The truth is drinking red wine in moderation can be good for you. One of the main reasons for this is the presence of a micronutrient called resveratrol - a flavonoid and an antioxidant. According to research from Oxford University, half a glass of wine a day can actually improve cognitive ability and memory! Of course, if you are health-conscious, you may not want to drink wine everyday. Instead, opt for fresh grapes and berries, which are also good sources.

Good Fats

Particularly important for brain development are the essential fatty acids and phospholipids that form part of the structure of brain cell membranes. More and more evidence indicates that Omega 3 fatty acids are particularly beneficial for brain health and function. Fish is a rich source of these healthy fats, particularly cold-water fatty fish (like mackerel, sardines, herrings, salmon and tuna) and krill. Other foods that provide Omega oils include flax-seed, walnuts, soybeans, tofu and squash.

Fruit And Green Leafy Vegetables

Eating high levels of fresh (preferably organic) on a regular basis is crucial.   Fruit, vegetables and other whole foods is a great way of supplying your brain with a broad spectrum of essential and alkalizing nutrients, including: plant protein, essential fatty acids, enzymes and, most notably, antioxidants (which can help to protect your brain from the damage caused by harmful free radicals). Colorful fruits and vegetables (such as super-foods), are excellent sources of brain-supporting nutrients!

In fact, the latest 'buzzword' in brain nourishment is "nootropics" - substances derived from an amino acid called pyroglutamate, which is found in fruit and vegetables. The discovery that the brain and cerebro-spinal fluid contain large amounts of it have led to its investigation as an essential brain nutrient.

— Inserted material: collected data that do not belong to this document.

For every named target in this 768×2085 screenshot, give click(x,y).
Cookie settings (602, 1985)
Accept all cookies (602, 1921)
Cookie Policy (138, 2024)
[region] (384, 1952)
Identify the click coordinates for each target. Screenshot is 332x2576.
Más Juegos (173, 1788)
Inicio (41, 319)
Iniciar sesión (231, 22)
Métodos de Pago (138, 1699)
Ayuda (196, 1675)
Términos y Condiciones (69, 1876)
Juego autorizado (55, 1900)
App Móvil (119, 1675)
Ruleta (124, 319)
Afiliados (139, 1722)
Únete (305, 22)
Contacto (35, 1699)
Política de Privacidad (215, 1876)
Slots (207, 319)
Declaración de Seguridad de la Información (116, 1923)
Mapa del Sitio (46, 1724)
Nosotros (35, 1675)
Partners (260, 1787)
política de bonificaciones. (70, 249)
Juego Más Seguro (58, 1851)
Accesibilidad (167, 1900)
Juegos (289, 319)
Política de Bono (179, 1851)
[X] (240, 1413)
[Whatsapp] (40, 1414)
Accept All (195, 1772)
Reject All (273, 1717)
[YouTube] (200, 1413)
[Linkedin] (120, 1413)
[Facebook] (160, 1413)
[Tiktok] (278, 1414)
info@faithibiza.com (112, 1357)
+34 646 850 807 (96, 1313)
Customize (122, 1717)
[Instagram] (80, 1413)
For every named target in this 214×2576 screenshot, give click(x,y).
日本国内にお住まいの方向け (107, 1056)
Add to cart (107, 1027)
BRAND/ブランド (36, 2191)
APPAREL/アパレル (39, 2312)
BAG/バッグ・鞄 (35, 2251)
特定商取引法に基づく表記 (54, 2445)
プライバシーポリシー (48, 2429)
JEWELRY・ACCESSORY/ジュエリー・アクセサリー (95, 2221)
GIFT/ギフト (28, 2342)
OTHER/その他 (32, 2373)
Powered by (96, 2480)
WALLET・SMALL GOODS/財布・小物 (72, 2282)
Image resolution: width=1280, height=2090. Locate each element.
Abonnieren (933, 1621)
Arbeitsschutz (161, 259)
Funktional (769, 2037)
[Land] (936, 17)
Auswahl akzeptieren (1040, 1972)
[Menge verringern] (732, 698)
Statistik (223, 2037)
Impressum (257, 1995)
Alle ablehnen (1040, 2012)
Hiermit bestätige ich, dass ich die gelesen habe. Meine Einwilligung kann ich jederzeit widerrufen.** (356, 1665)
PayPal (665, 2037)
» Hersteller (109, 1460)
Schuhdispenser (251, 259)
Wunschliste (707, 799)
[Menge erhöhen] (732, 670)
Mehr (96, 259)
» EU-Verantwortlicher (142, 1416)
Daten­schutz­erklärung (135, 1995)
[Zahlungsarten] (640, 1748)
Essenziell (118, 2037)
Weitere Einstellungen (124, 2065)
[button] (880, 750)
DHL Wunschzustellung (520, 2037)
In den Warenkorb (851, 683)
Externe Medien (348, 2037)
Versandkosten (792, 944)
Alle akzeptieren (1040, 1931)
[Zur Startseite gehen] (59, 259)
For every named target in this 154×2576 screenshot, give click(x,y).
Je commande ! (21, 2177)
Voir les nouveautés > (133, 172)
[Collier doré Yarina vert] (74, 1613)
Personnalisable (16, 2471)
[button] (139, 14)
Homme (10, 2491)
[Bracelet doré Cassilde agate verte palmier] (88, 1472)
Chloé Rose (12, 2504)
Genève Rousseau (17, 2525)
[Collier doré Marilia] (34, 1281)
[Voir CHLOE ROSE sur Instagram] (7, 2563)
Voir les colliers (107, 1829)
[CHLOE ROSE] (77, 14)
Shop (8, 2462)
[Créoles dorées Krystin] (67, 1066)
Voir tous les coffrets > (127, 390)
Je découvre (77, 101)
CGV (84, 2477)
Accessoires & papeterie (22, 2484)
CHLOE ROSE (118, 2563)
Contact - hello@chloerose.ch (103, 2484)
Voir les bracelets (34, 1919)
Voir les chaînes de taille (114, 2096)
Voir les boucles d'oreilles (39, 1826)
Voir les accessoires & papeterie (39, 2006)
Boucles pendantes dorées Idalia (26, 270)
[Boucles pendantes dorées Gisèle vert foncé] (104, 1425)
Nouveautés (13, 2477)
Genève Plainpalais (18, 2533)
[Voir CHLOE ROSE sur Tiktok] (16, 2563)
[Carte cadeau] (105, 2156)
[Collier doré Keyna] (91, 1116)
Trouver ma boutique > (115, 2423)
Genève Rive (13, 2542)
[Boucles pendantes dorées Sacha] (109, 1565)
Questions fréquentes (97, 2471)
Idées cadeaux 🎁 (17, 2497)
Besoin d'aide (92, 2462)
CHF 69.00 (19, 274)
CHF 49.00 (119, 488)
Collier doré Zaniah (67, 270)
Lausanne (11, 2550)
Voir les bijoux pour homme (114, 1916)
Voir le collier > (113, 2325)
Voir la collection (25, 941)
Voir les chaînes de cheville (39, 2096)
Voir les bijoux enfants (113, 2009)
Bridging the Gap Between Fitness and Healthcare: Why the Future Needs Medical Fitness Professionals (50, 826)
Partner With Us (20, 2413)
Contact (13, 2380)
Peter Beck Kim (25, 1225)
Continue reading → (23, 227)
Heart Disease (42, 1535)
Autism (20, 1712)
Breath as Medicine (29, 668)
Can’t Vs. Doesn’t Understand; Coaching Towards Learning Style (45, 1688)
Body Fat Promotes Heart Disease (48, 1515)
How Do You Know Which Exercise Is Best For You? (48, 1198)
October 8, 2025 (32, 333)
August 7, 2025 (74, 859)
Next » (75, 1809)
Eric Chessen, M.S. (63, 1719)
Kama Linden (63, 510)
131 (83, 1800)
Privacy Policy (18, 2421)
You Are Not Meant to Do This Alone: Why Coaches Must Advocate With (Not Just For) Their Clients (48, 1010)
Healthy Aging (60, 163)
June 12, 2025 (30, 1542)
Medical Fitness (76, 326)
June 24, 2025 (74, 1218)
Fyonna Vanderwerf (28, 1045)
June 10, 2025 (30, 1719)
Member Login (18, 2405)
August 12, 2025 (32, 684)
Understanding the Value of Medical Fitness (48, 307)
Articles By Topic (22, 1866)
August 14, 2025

Aim to eat at least 9 portions of fruit and veg every day to boost your memory and brain power.

Your Brain's Killers

Just as a healthy diet can support brain function, eating the wrong things on a regular basis can adversely affect the brain.

For instance, recent research has shown that when we eat a diet high in saturated fat, it increases the risk of dementia, poor concentration and memory loss. Most saturated fat in the average Western diet comes from meat, dairy and refined foods. If you reduce your intake of these high-fat, acid-forming foods, you can actively help to support your brain.

Sugar, alcohol and coffee (ironically) are other prime examples of food and drinks that can inhibit mental function. While heavy metals, such as lead, cadmium and aluminium, accumulate in the brain and have been clearly demonstrated to have an adverse effect on brain function (including concentration, memory and impulse control). As such, keeping pollution and toxin exposure to a minimum (which includes not smoking), is another prerequisite for boosting your brainpower!